ホルモンは微量で大きな作用を体にもたらすため、「作りすぎないように」する必要がある。生体でのホルモンの量は、フィードバック機構によって巧妙に調節され、作りすぎを避けている仕組みだ。例えば生体内ではACTHは副腎皮質に働き、副腎皮質ホルモンを産生させるが、副腎皮質ホルモンが多く作られると、それが下垂体に働き、ACTHの分泌量を減少させるという具合である。人工下垂体の場合も、生体と同様に、副腎皮質ホルモンで処理すると、CRHに反応して分泌するACTH量が大きく減ることがわかった。
要は、ES細胞由来の人工下垂体は、生体の下垂体と同様に視床下部の刺激や下流標的組織からのフィードバック制御に反応して、下垂体ホルモンの分泌を制御する能力があることを示したのである。
5つ目の成果は、「ES細胞由来の人工下垂体による下垂体機能不全モデルマウスの移植治療」。研究グループでは、人工下垂体が生体内で機能するかを確かめるため、下垂体を手術的に除去したマウス(下垂体機能不全モデルマウス)に人工下垂体を移植。移植場所は、除去手術でダメージを受けているため、人工下垂体を血流の豊富な腎臓の被膜下とした。
移植1週間後には、移植したマウスは、移植しないマウス(対照群)に比べ有為に血中のACTHや副腎皮質ホルモンの濃度が上昇。さらに、CRHを注射すると対照群では変化はなかったが、移植したマウスでは、血中のACTHの濃度が大きく上昇し、下垂体除去をしていないマウスの正常値近くまで回復した。それに伴う、血中の副腎皮質ホルモン濃度の上昇も確認されている。
また、下垂体機能不全モデルマウスの生存期間だが、自発的な活動性(自発運動量)が低下し、数週間以内にすべて死亡してしまった。一方、移植したマウスでは活動性(運動量)の回復が認められたほか、移植後8週間でも85%のマウスが生存(画像6)。このことから、人工下垂体は生体内でも内分泌器官として機能し、その移植により下垂体機能不全モデルマウスの再生治療が可能であることが実証できたというわけである。
なお、研究グループでは今回の成果により、現時点では根治療法の存在しない下垂体(神経性下垂体を除く)の主要な内分泌細胞のすべてが機能不全になる「汎下垂体機能低下症」の治療法につながるとしている。
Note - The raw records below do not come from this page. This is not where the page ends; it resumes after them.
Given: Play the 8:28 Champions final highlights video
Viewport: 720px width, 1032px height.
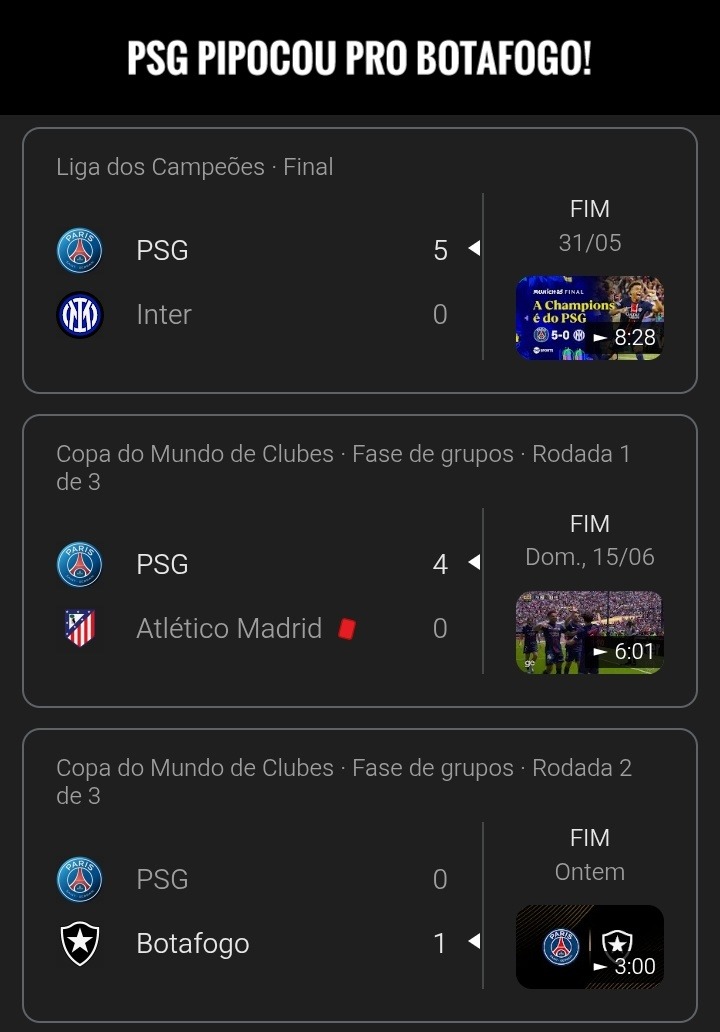Looking at the screenshot, I should click(x=590, y=318).
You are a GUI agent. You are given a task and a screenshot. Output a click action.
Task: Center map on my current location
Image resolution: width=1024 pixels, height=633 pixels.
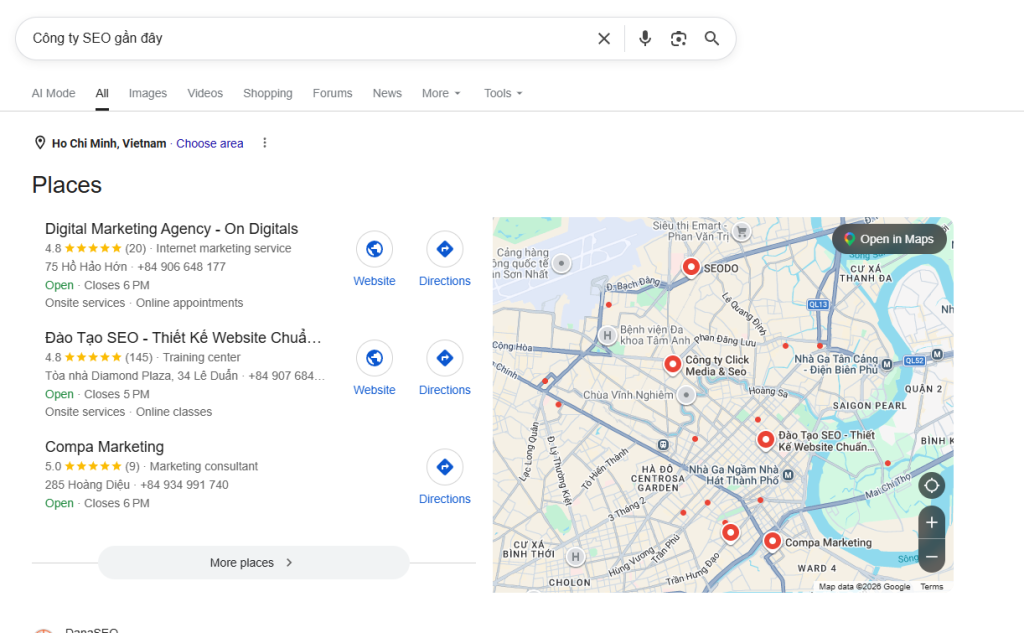coord(932,486)
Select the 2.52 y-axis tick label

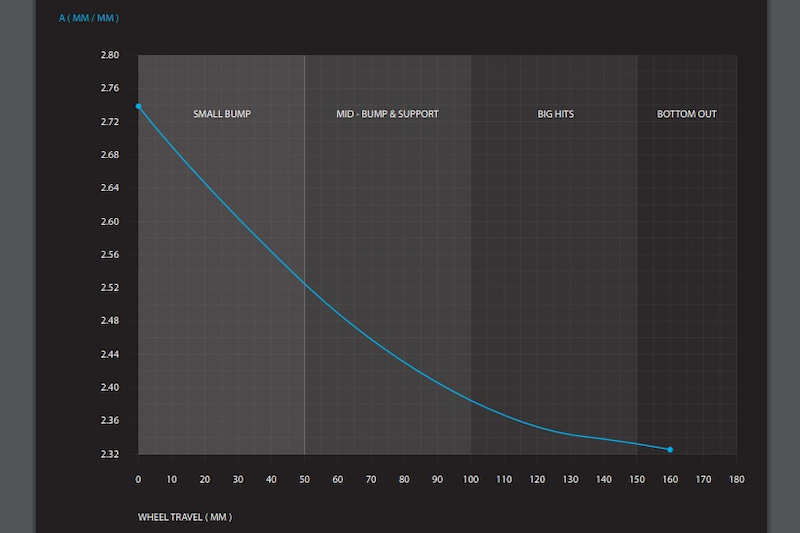point(110,288)
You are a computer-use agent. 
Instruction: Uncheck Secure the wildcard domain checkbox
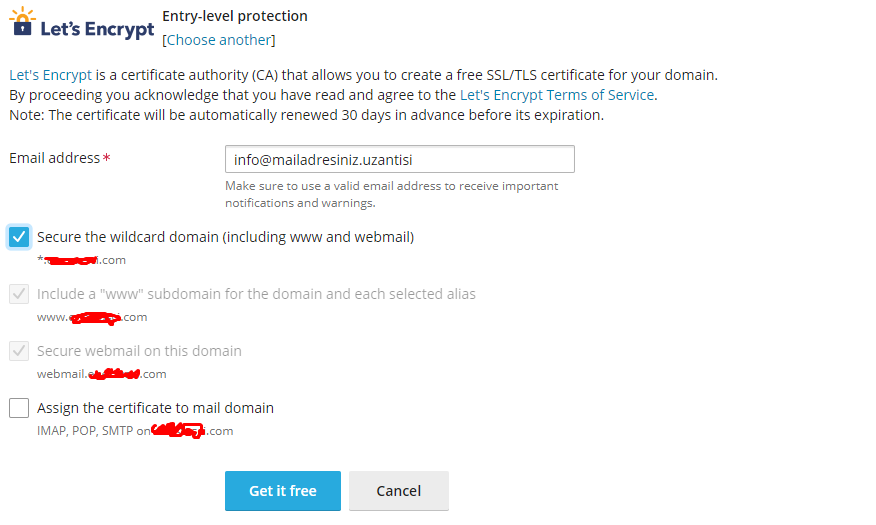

また、今後は、ACTH産生細胞以外の下垂体ホルモン産生細胞の分化効率が低いため、それを上げていくとし、またACTH産生細胞と成長ホルモン産生細胞を含む機能性の高い人工下垂体をヒト由来のES細胞やiPS細胞から産生するために、集中的な研究開発を計画しているとした。さらに、人工下垂体の移植技術の改良を進め、より安全な皮下移植、さらには本来下垂体が存在する頭蓋骨の底部の小さなくぼみの「トルコ鞍」への移植技術を、ブタなどの中型動物を用いた研究で進めていくとしている。